Он лежал на провонявшей клопами лежанке, считая трещины в потолке, когда в дверь постучали. Он ничего не ответил. Дверь осторожно заскрипела, и в проеме показался человеческий силуэт. Вошедший был стар, седые редкие волосы лежали на костлявых плечах, обтянутых длинным серым балахоном. Оружия при нем не было.

– Вечного счастья, – сказал старик.

– И вам.

– Мои братья хотят видеть вас. Пойдемте, прошу…

В тихом голосе гостя звучала уверенность в праве приглашать, ничего при этом не объясняя. Ты встал, застегивая пряжку пояса и привычно набрасывая перевязь с оружием.

– Вам не понадобится меч, – улыбнулся старик. – Говорящим не нужны костыли. Оставьте его здесь.

Ты разозлился. Ты отвык от подобного тона и вызывающе остановился, засунув большие пальцы за пояс. Старик пожевал губами.

– Меч, бесценное железо, слушай Мастера веленье, помни все, что твой хозяин заклинает тайным словом, – затянул он, постукивая каблуком, – выходи, клинок послушный, волю Мастера исполни, что и в мыслях не держал он, что во сне ему не снилось…

Ты с удивлением глядел в рот сумасшедшему старику, пока не ощутил непривычную легкость перевязи. Меч снова висел на стене. Ты невольно потрогал пряжку крепления, еще раз глянул на висящий клинок – и шагнул за гостем. Странная способность. Странные стихи, ритм тоже странный. «Скажи мне, кудесник, любимец богов, что сбудется в жизни со мною?» – пробормотал ты, берясь за ручку двери и спотыкаясь о длинные ножны. Предательский меч послушно закачался у бедра. Старик обернулся, посмотрел тебе в глаза и, ничего не сказав, шагнул вперед.

– Мистика какая-то, – сказала жена.

– Мистика, – согласился Мастер.

* * *

Под городом оказалась целая сеть древних заброшенных каризов, высохших и потрескавшихся. Вначале он еще пытался запоминать дорогу, но через полчаса убедился в бессмысленности этой затеи. Проклятый старик, казалось, шел с закрытыми глазами, уныло напевая себе под нос. Слов он разобрать не мог и подумал, что это первая песня, услышанная им в городе. Первая песня, и она не понравилась ему – однообразная и бесконечная, как эти коридоры с извилистым незаметным ритмом поворотов.

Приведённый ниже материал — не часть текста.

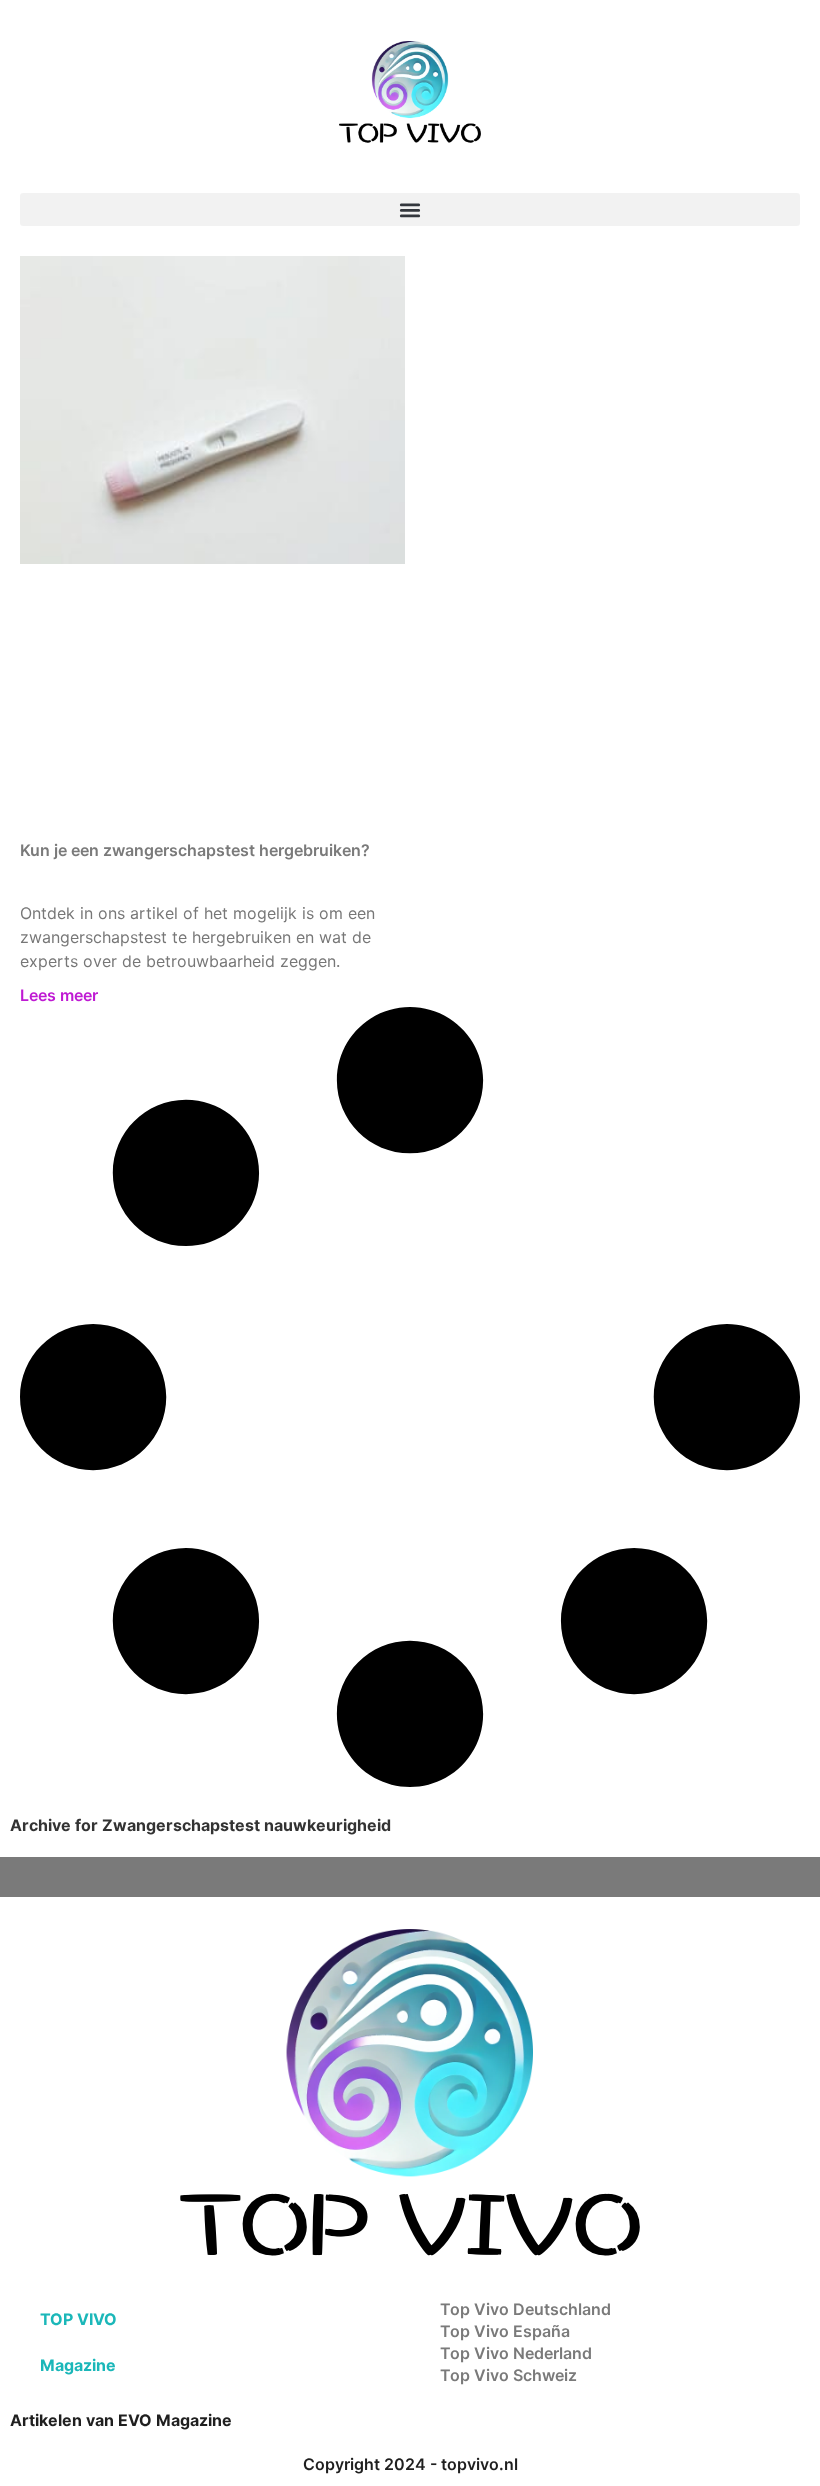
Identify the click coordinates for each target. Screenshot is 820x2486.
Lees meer (59, 995)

Пыльный тоннель, в котором проводник резко остановился и прервал свое бормотание, ничем не отличался от всех предыдущих. Старик опустился прямо на глинистый пол, поджав тощие ноги и указав рукой напротив себя. Он остался стоять и вызывающе прищурился на морщинистое лицо.

– Где же твои братья, старик? Или, не дождавшись нас, они одряхлели и скончались? Тогда мир их праху…

Слова прозвучали громко и нелепо. Ты понял это и разозлился еще больше.

– Что ты говорил на улице Оружейников, чужеземец?

– Говорил? Я не говорил, я смотрел… Но если ты собираешься исполнить предписание об оскоплении, то ты переоценил силы свои, старый человек…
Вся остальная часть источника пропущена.